#### [ACTION ITEM]
Convert every line of the records below into a JSON list of strings, one string per line, and leave out the blank lines.

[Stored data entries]
..............................

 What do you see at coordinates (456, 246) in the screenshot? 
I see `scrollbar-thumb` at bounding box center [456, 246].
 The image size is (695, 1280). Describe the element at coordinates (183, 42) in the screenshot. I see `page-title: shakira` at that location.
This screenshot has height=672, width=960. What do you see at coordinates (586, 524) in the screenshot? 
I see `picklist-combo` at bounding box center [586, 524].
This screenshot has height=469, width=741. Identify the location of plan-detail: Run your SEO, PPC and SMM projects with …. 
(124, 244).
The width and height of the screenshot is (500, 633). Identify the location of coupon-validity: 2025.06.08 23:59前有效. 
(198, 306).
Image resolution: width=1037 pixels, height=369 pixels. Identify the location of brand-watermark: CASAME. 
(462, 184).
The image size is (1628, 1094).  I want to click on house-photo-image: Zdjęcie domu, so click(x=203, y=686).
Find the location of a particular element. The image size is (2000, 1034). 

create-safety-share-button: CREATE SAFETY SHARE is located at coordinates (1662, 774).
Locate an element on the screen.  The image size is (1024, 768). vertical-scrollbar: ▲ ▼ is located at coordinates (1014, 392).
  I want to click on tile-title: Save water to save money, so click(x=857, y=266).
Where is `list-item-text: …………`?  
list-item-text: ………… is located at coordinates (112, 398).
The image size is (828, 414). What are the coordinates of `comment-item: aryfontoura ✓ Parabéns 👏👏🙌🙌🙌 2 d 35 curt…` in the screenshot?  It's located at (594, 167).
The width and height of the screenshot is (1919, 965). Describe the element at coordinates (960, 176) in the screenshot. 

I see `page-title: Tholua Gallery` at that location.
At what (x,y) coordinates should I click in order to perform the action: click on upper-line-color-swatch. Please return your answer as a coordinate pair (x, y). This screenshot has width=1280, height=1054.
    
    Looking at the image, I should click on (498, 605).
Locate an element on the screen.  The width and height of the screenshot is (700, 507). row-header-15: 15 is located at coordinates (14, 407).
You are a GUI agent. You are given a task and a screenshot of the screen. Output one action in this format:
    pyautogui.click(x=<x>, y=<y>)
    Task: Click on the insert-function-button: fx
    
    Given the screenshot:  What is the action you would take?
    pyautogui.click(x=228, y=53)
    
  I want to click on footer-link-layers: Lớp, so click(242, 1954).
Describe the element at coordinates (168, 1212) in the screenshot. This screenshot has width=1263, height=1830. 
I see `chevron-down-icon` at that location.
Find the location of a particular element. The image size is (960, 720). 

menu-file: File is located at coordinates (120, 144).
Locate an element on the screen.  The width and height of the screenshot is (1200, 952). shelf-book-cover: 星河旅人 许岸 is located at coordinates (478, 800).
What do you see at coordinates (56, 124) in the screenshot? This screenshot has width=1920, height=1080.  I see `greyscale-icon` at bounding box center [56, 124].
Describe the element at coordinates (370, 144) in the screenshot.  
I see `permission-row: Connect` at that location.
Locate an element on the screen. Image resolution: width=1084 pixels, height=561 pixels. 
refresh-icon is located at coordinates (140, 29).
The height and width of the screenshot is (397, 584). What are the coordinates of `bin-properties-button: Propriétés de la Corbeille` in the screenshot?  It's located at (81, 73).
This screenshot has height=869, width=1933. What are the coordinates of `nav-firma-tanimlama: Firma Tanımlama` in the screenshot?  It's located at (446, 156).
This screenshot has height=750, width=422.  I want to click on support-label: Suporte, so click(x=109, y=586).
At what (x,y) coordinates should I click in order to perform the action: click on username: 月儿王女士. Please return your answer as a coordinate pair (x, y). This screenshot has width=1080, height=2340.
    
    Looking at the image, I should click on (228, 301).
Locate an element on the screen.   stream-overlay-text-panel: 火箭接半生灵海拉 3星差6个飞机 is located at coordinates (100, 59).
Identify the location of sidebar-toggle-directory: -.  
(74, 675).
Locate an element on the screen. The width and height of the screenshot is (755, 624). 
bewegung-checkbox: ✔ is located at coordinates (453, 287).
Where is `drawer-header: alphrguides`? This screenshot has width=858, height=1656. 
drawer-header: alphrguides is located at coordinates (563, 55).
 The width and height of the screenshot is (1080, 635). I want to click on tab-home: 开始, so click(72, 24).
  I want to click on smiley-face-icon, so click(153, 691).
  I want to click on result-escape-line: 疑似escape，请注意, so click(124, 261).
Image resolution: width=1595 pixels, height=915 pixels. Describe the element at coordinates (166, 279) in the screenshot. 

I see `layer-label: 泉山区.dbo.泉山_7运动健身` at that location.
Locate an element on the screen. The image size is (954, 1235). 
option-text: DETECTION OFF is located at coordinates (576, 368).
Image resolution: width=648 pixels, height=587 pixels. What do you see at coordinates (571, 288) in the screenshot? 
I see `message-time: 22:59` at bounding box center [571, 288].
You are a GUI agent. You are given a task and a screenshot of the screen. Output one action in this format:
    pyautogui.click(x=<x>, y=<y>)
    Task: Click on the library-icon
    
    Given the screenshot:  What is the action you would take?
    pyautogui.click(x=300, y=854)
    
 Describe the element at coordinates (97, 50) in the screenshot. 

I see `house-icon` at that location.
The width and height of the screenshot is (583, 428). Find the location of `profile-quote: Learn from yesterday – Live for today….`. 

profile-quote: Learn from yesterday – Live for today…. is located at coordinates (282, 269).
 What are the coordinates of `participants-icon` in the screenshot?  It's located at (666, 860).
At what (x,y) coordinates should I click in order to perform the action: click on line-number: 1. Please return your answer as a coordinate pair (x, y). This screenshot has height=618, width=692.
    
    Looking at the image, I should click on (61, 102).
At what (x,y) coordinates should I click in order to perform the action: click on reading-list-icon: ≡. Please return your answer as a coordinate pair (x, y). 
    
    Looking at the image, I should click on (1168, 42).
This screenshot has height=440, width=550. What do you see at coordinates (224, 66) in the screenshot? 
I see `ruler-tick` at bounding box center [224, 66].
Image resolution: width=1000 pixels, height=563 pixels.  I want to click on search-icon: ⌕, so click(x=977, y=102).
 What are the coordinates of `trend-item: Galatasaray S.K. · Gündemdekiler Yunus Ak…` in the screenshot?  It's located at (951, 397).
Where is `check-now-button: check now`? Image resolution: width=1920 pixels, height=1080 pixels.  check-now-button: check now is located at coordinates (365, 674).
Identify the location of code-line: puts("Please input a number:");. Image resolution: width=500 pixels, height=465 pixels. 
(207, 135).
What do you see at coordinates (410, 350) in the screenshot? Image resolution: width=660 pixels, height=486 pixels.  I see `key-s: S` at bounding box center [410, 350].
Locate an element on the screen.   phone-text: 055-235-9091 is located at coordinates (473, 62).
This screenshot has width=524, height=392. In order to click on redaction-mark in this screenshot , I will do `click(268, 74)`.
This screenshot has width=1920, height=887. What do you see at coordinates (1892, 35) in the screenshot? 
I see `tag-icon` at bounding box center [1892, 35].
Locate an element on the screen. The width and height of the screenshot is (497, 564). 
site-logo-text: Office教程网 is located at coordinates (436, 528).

..............................

#### [ANSWER BOX]
[
  " What do you see at coordinates (456, 246) in the screenshot? ",
  "I see `scrollbar-thumb` at bounding box center [456, 246].",
  " The image size is (695, 1280). Describe the element at coordinates (183, 42) in the screenshot. I see `page-title: shakira` at that location.",
  "This screenshot has height=672, width=960. What do you see at coordinates (586, 524) in the screenshot? ",
  "I see `picklist-combo` at bounding box center [586, 524].",
  "This screenshot has height=469, width=741. Identify the location of plan-detail: Run your SEO, PPC and SMM projects with …. ",
  "(124, 244).",
  "The width and height of the screenshot is (500, 633). Identify the location of coupon-validity: 2025.06.08 23:59前有效. ",
  "(198, 306).",
  "Image resolution: width=1037 pixels, height=369 pixels. Identify the location of brand-watermark: CASAME. ",
  "(462, 184).",
  "The image size is (1628, 1094).  I want to click on house-photo-image: Zdjęcie domu, so click(x=203, y=686).",
  "Find the location of a particular element. The image size is (2000, 1034). ",
  "create-safety-share-button: CREATE SAFETY SHARE is located at coordinates (1662, 774).",
  "Locate an element on the screen.  The image size is (1024, 768). vertical-scrollbar: ▲ ▼ is located at coordinates (1014, 392).",
  "  I want to click on tile-title: Save water to save money, so click(x=857, y=266).",
  "Where is `list-item-text: …………`?  ",
  "list-item-text: ………… is located at coordinates (112, 398).",
  "The image size is (828, 414). What are the coordinates of `comment-item: aryfontoura ✓ Parabéns 👏👏🙌🙌🙌 2 d 35 curt…` in the screenshot?  It's located at (594, 167).",
  "The width and height of the screenshot is (1919, 965). Describe the element at coordinates (960, 176) in the screenshot. ",
  "I see `page-title: Tholua Gallery` at that location.",
  "At what (x,y) coordinates should I click in order to perform the action: click on upper-line-color-swatch. Please return your answer as a coordinate pair (x, y). This screenshot has width=1280, height=1054.",
  "    Looking at the image, I should click on (498, 605).",
  "Locate an element on the screen.  The width and height of the screenshot is (700, 507). row-header-15: 15 is located at coordinates (14, 407).",
  "You are a GUI agent. You are given a task and a screenshot of the screen. Output one action in this format:",
  "    pyautogui.click(x=<x>, y=<y>)",
  "    Task: Click on the insert-function-button: fx",
  "    Given the screenshot:  What is the action you would take?",
  "    pyautogui.click(x=228, y=53)",
  "  I want to click on footer-link-layers: Lớp, so click(242, 1954).",
  "Describe the element at coordinates (168, 1212) in the screenshot. This screenshot has width=1263, height=1830. ",
  "I see `chevron-down-icon` at that location.",
  "Find the location of a particular element. The image size is (960, 720). ",
  "menu-file: File is located at coordinates (120, 144).",
  "Locate an element on the screen.  The width and height of the screenshot is (1200, 952). shelf-book-cover: 星河旅人 许岸 is located at coordinates (478, 800).",
  "What do you see at coordinates (56, 124) in the screenshot? This screenshot has width=1920, height=1080.  I see `greyscale-icon` at bounding box center [56, 124].",
  "Describe the element at coordinates (370, 144) in the screenshot.  ",
  "I see `permission-row: Connect` at that location.",
  "Locate an element on the screen. Image resolution: width=1084 pixels, height=561 pixels. ",
  "refresh-icon is located at coordinates (140, 29).",
  "The height and width of the screenshot is (397, 584). What are the coordinates of `bin-properties-button: Propriétés de la Corbeille` in the screenshot?  It's located at (81, 73).",
  "This screenshot has height=869, width=1933. What are the coordinates of `nav-firma-tanimlama: Firma Tanımlama` in the screenshot?  It's located at (446, 156).",
  "This screenshot has height=750, width=422.  I want to click on support-label: Suporte, so click(x=109, y=586).",
  "At what (x,y) coordinates should I click in order to perform the action: click on username: 月儿王女士. Please return your answer as a coordinate pair (x, y). This screenshot has width=1080, height=2340.",
  "    Looking at the image, I should click on (228, 301).",
  "Locate an element on the screen.   stream-overlay-text-panel: 火箭接半生灵海拉 3星差6个飞机 is located at coordinates (100, 59).",
  "Identify the location of sidebar-toggle-directory: -.  ",
  "(74, 675).",
  "Locate an element on the screen. The width and height of the screenshot is (755, 624). ",
  "bewegung-checkbox: ✔ is located at coordinates (453, 287).",
  "Where is `drawer-header: alphrguides`? This screenshot has width=858, height=1656. ",
  "drawer-header: alphrguides is located at coordinates (563, 55).",
  " The width and height of the screenshot is (1080, 635). I want to click on tab-home: 开始, so click(72, 24).",
  "  I want to click on smiley-face-icon, so click(153, 691).",
  "  I want to click on result-escape-line: 疑似escape，请注意, so click(124, 261).",
  "Image resolution: width=1595 pixels, height=915 pixels. Describe the element at coordinates (166, 279) in the screenshot. ",
  "I see `layer-label: 泉山区.dbo.泉山_7运动健身` at that location.",
  "Locate an element on the screen. The image size is (954, 1235). ",
  "option-text: DETECTION OFF is located at coordinates (576, 368).",
  "Image resolution: width=648 pixels, height=587 pixels. What do you see at coordinates (571, 288) in the screenshot? ",
  "I see `message-time: 22:59` at bounding box center [571, 288].",
  "You are a GUI agent. You are given a task and a screenshot of the screen. Output one action in this format:",
  "    pyautogui.click(x=<x>, y=<y>)",
  "    Task: Click on the library-icon",
  "    Given the screenshot:  What is the action you would take?",
  "    pyautogui.click(x=300, y=854)",
  " Describe the element at coordinates (97, 50) in the screenshot. ",
  "I see `house-icon` at that location.",
  "The width and height of the screenshot is (583, 428). Find the location of `profile-quote: Learn from yesterday – Live for today….`. ",
  "profile-quote: Learn from yesterday – Live for today…. is located at coordinates (282, 269).",
  " What are the coordinates of `participants-icon` in the screenshot?  It's located at (666, 860).",
  "At what (x,y) coordinates should I click in order to perform the action: click on line-number: 1. Please return your answer as a coordinate pair (x, y). This screenshot has height=618, width=692.",
  "    Looking at the image, I should click on (61, 102).",
  "At what (x,y) coordinates should I click in order to perform the action: click on reading-list-icon: ≡. Please return your answer as a coordinate pair (x, y). ",
  "    Looking at the image, I should click on (1168, 42).",
  "This screenshot has height=440, width=550. What do you see at coordinates (224, 66) in the screenshot? ",
  "I see `ruler-tick` at bounding box center [224, 66].",
  "Image resolution: width=1000 pixels, height=563 pixels.  I want to click on search-icon: ⌕, so click(x=977, y=102).",
  " What are the coordinates of `trend-item: Galatasaray S.K. · Gündemdekiler Yunus Ak…` in the screenshot?  It's located at (951, 397).",
  "Where is `check-now-button: check now`? Image resolution: width=1920 pixels, height=1080 pixels.  check-now-button: check now is located at coordinates (365, 674).",
  "Identify the location of code-line: puts(\"Please input a number:\");. Image resolution: width=500 pixels, height=465 pixels. ",
  "(207, 135).",
  "What do you see at coordinates (410, 350) in the screenshot? Image resolution: width=660 pixels, height=486 pixels.  I see `key-s: S` at bounding box center [410, 350].",
  "Locate an element on the screen.   phone-text: 055-235-9091 is located at coordinates (473, 62).",
  "This screenshot has width=524, height=392. In order to click on redaction-mark in this screenshot , I will do `click(268, 74)`.",
  "This screenshot has width=1920, height=887. What do you see at coordinates (1892, 35) in the screenshot? ",
  "I see `tag-icon` at bounding box center [1892, 35].",
  "Locate an element on the screen. The width and height of the screenshot is (497, 564). ",
  "site-logo-text: Office教程网 is located at coordinates (436, 528)."
]